Opinión sobre el Juicio a “Lobo Marley”.

Compartimos con Luis Miguel Domínguez y su “Lobo Marley” el mismo fin (la defensa a ultranza del Lobo Ibérico), pero no los métodos. No nos sentimos en absoluto identificamos con este tipo de ecologismo urbanita en el que “todo vale” por la defensa del lobo. Todos sabemos que la Junta de Castilla y León no pone medio alguno para hacer cumplir escrupulosamente su propia Ley de Caza, que claramente prohíbe el uso de cebos y casetas para matar al Lobo. Aquella acción de Lobo Marley estuvo motivada por el dolor y la rabia, comprensible teniendo en cuenta la impunidad con la que se matan lobos en la Sierra de La Culebra. Pero, siendo un grupo tan mediático como son, con tantos seguidores, deberían haber actuado con más inteligencia, y no dejarse llevar por la impotencia. Tuvieron que pagar una fianza de 50.000 € y ahora se enfrentan a un juicio que les puede condenar a dos años y medio de cárcel y multas de hasta 17.000 €. Todo ese dinero y tiempo perdido, hubiera venido muy bien para contratar a unos buenos abogados ambientalistas y denunciar ante los tribunales el uso ilegal que se le estaba dando a aquellas casetas. Lo único que han conseguido es enfurecer aún más al todopoderoso lobby cinegético de este país, que ahora tiene alas y argumentos para usar este juicio en contra de todo un colectivo ecologista que lucha por la defensa legal que se merece el Lobo Ibérico en España.
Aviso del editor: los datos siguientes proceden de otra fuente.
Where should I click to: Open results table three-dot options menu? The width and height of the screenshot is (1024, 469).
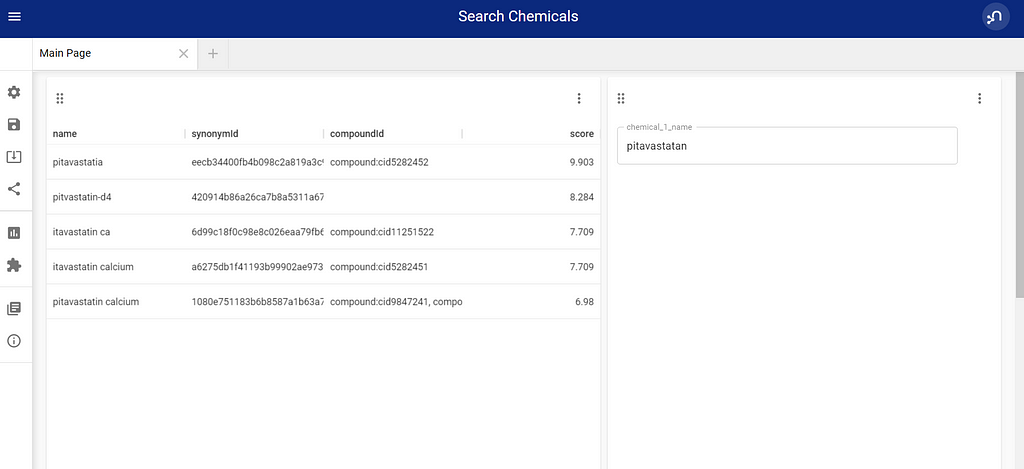pyautogui.click(x=579, y=99)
El fanatismo no conduce a nada, y por supuesto, no beneficia al lobo. Sin un entendimiento con el mundo rural, no hay solución. Cuando Félix Rodríguez de la Fuente se alzó en defensa del Lobo, la Administración pagaba por matar lobos (todavía existía la “Junta de Extinción de Animales Dañinos”). Hoy Félix nunca hubiera actuado así, destrozando casetas como un “hooligan”. Aunque nos cueste aceptarlo, el futuro de la conservación está en manos del mundo rural, que es su legítimo custodio. Félix lo sabía muy bien, y logró que muchos ganaderos y cazadores lo comprendieran, y vieran al lobo con otros ojos. Desgraciadamente hoy no tenemos a Félix, y el ecologismo se ha convertido en un movimiento de odio e intransigencia. Es muy triste que cazadores y ganaderos nos traten con más respeto y educación que los ecologistas, cegados por un sectarismo recalcitrante. El ecologismo comienza con el esfuerzo y la educación, y para luchar por unos valores, hay que saber escuchar al que está al otro lado.